Next, while the students wrote a 220-page book about their planned renovation of the old home, Holloway and Kelley rustled up funds for the work. The going was slow in the beginning but — eventually — the university, Kelley's company, and the Minnesota Museum of Science in St. Paul struck a bargain: university students are committed to supply all necessary labor while the other two organizations provide whatever finances are needed. Still, funds have been a problem, and grants — such as $1,000 from the Minnesota Bicentennial Commission — have helped keep the project afloat from time To time. For instance, Ned Hoffman — an industrial arts instructor who is overseeing construction and teaching his helpers the fire points of craftsmanship — has been paid by the federal Comprehensive Employment Training Act (CETA) under the auspices of the St. Paul city council (which, it should be noted, has contributed an additional $5,000 to Ouroboros East).
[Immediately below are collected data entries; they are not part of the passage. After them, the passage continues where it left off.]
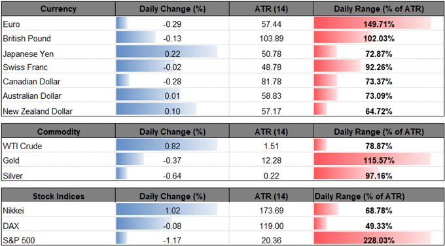Select the Nikkei 1.02 daily change
This screenshot has width=445, height=246.
pyautogui.click(x=172, y=211)
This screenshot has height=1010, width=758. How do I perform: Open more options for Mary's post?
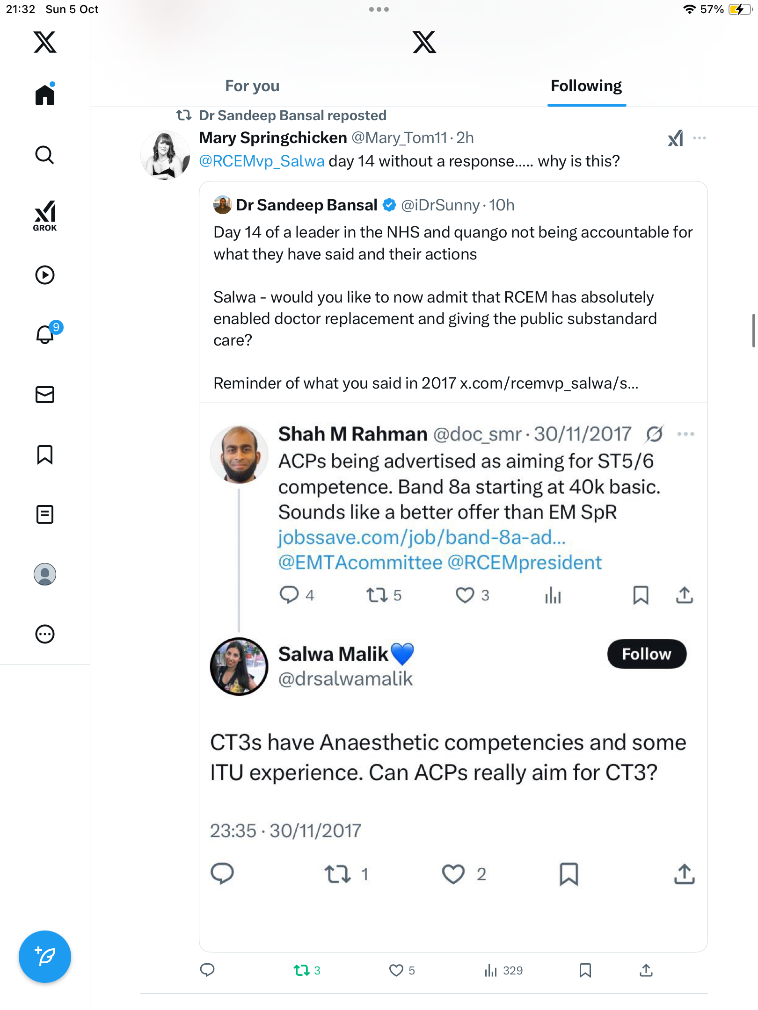pyautogui.click(x=700, y=138)
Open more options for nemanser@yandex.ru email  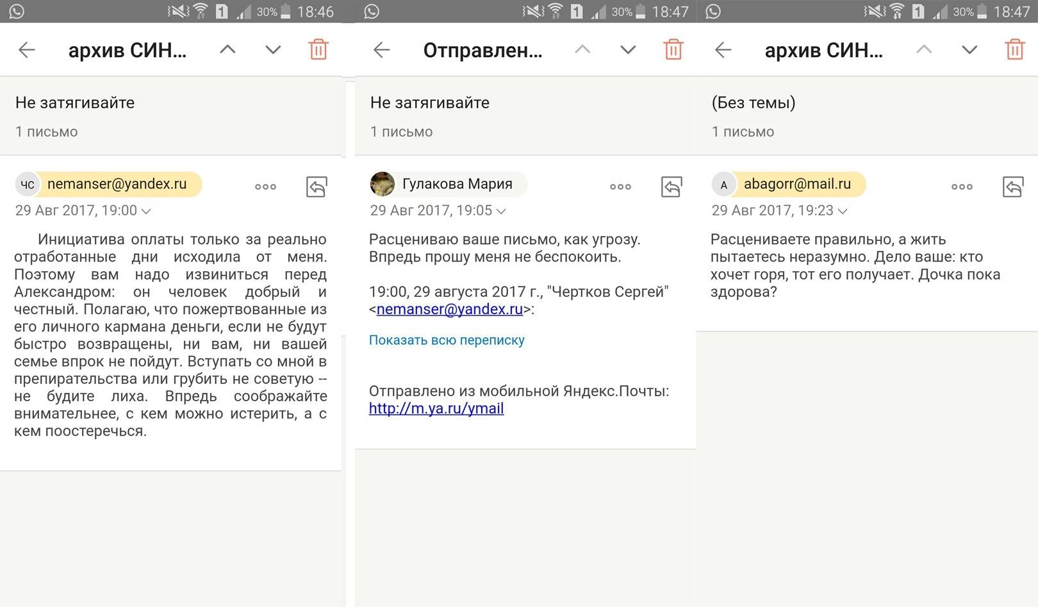(265, 187)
Since work was started on the renovation in April of 1974; the Laurel Avenue dwelling has become, in Dennis Holloway's words, "a kind of whole catalog in reality of what can be done to an old house to conserve energy". While some students have stripped the house of most of its original interior finishings, walls, and insulation . . . other teams have been fabricating new windows, installing better insulation, and redesigning the building's plumbing and heating system.
Some of the old windows on the Laurel Avenue structure have been covered with a layer of insulation and boarded over. Others have been fitted with traditional storm sash. Still others remilled so that an extra pane of glass can be added to the original sash. A few have been replaced with double-pane Andersen Vinyl-Clad units. And, to top them all, the most unusual window so far used in the renovation is the "Velux" . . . which opens diagonally and which has been positioned in the roof to both ventilate heat during the summer and conserve warmth in the winter.
Four different types of insulation are being installed in the roof and walls of Ouroboros East:
 Fiberglas batts.
 high-density urea foam.
 high-density formaldehyde foam.
 Loose fill, some of which will be made from shredded newspapers.
Performance and relative cost tests will be run on the varying kinds and thicknesses of insulating materials.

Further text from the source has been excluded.